**Stored data:**
————————

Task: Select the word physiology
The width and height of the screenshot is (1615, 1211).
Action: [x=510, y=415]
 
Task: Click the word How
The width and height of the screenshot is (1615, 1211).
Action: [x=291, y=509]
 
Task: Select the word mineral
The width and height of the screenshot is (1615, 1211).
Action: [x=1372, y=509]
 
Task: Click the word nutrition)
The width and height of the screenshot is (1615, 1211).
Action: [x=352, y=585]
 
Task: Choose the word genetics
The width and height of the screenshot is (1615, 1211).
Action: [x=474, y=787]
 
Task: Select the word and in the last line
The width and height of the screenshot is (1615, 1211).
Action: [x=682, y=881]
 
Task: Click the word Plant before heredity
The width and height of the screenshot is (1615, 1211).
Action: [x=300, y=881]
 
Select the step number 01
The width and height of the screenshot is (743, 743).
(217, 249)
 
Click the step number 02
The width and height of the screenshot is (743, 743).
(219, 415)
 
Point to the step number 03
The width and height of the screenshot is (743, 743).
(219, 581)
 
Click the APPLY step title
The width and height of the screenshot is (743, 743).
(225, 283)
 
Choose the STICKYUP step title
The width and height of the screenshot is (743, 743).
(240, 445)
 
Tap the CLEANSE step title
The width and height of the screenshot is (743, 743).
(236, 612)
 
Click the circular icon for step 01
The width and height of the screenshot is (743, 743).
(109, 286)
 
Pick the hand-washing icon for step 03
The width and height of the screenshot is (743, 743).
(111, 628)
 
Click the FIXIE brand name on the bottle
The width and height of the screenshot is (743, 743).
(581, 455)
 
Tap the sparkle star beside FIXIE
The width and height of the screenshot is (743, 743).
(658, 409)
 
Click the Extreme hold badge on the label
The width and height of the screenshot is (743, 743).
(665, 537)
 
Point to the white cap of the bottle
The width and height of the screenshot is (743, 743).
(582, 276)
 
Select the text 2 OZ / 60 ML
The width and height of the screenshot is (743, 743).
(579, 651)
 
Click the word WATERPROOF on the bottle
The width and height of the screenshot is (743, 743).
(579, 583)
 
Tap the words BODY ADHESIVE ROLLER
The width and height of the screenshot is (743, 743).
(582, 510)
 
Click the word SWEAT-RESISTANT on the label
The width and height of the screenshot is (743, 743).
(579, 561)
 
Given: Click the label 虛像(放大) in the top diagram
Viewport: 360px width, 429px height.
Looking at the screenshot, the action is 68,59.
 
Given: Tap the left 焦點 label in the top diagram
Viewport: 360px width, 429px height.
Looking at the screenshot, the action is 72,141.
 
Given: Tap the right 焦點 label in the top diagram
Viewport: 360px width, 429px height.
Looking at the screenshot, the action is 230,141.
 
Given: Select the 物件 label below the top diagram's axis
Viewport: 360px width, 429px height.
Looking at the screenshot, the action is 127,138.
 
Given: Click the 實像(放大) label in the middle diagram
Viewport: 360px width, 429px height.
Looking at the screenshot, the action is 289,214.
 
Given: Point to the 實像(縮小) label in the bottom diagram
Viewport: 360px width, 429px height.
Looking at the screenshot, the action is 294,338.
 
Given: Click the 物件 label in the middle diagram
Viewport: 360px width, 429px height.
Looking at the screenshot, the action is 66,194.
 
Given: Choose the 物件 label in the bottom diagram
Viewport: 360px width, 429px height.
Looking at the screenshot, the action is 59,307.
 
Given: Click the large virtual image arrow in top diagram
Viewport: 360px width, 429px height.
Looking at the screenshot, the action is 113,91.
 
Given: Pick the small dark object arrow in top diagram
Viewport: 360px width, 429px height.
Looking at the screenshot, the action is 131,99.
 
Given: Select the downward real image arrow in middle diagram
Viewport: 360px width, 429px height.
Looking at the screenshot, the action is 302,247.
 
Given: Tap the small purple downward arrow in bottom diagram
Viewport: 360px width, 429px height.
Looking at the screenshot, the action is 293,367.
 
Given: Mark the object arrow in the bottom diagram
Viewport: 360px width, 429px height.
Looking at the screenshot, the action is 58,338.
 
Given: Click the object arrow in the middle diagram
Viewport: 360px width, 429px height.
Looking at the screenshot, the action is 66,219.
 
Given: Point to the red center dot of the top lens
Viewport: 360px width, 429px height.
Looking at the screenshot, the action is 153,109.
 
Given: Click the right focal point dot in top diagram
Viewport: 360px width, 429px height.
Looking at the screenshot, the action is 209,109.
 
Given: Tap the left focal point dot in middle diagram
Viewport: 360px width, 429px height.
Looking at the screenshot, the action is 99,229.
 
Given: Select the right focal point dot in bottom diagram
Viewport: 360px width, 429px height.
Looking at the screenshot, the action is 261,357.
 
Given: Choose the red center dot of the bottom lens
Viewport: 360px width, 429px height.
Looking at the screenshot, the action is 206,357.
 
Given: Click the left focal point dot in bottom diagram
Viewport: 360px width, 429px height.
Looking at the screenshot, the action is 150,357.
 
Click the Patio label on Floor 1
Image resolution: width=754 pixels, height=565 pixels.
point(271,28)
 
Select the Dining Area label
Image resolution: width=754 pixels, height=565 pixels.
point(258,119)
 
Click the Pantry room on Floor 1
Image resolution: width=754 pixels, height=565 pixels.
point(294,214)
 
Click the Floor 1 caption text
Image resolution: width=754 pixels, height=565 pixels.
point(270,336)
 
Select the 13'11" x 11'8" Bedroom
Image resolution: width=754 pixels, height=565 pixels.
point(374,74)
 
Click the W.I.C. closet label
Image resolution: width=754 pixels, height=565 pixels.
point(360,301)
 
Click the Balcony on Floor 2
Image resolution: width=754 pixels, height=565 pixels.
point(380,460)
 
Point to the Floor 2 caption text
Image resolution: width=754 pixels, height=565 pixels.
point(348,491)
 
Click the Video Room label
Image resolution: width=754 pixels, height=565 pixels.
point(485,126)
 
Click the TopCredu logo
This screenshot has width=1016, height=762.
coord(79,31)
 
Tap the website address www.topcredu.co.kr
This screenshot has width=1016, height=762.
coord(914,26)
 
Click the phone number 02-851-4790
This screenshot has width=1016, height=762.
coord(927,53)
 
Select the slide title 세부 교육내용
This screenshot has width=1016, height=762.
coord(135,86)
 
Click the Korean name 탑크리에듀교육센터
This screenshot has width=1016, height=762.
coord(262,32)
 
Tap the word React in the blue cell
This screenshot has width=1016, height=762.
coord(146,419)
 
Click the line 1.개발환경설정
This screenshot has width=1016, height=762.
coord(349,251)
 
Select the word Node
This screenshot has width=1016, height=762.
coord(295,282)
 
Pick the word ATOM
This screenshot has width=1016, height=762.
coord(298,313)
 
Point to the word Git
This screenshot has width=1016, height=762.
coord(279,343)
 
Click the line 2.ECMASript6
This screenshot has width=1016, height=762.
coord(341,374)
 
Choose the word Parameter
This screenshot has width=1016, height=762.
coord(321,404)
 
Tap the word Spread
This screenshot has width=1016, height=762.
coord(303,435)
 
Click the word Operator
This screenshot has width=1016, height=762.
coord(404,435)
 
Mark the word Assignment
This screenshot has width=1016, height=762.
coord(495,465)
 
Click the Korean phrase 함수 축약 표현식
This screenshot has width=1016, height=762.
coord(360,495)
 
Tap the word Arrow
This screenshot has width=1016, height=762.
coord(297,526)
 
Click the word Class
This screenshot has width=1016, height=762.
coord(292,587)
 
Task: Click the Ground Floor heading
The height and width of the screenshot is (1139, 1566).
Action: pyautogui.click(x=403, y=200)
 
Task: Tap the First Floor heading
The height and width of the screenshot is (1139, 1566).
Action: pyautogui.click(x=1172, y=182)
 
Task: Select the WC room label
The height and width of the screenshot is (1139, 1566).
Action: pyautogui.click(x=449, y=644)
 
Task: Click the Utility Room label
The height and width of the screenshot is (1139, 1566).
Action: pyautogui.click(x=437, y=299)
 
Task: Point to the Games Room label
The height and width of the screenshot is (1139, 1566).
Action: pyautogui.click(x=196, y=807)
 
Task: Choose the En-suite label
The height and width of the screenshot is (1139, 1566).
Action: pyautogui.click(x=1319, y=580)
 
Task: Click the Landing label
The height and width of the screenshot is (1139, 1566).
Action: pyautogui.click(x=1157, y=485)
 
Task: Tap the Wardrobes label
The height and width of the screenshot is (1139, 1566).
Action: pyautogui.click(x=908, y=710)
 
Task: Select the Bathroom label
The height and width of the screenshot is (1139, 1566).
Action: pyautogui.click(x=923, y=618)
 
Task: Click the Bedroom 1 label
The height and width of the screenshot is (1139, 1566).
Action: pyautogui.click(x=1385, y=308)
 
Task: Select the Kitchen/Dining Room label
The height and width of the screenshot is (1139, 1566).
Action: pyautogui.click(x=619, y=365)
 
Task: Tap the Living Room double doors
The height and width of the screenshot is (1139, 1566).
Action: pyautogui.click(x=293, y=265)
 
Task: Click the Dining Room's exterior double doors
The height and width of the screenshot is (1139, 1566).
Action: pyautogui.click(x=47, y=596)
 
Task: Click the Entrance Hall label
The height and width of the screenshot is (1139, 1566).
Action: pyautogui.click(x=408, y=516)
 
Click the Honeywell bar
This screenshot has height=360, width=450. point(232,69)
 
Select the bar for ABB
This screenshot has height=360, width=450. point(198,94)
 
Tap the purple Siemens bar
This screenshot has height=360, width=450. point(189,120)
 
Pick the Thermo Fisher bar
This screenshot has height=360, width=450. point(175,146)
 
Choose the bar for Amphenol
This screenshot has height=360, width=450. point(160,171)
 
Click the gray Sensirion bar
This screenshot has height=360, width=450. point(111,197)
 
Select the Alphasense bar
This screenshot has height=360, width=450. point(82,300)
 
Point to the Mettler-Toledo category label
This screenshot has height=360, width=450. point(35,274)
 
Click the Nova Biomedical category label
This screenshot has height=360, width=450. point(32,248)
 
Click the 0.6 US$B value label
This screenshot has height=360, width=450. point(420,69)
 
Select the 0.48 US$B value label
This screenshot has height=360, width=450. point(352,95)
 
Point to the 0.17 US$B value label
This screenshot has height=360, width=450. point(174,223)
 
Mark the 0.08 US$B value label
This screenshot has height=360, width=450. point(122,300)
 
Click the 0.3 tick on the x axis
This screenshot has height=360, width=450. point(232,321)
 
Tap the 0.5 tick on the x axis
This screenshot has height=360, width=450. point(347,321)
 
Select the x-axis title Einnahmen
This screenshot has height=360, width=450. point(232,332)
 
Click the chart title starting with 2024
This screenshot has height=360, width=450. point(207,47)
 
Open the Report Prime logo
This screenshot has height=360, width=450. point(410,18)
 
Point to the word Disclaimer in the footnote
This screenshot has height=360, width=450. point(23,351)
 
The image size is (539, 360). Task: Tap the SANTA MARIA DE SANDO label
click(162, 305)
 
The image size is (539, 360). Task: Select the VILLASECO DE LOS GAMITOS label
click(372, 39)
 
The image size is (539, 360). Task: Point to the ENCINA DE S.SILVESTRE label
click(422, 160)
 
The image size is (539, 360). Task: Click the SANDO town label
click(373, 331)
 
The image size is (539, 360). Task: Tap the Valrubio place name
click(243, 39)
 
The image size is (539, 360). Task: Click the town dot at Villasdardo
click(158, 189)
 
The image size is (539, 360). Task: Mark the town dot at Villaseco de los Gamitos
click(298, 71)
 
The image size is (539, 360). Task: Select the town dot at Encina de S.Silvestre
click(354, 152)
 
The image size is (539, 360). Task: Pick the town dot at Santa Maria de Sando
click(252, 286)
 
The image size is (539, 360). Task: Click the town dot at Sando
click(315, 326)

————————

**Description of the task:** Please count the lines in the entries above that contain the word "lens", and reply with the number alone.

**Right answer:** 2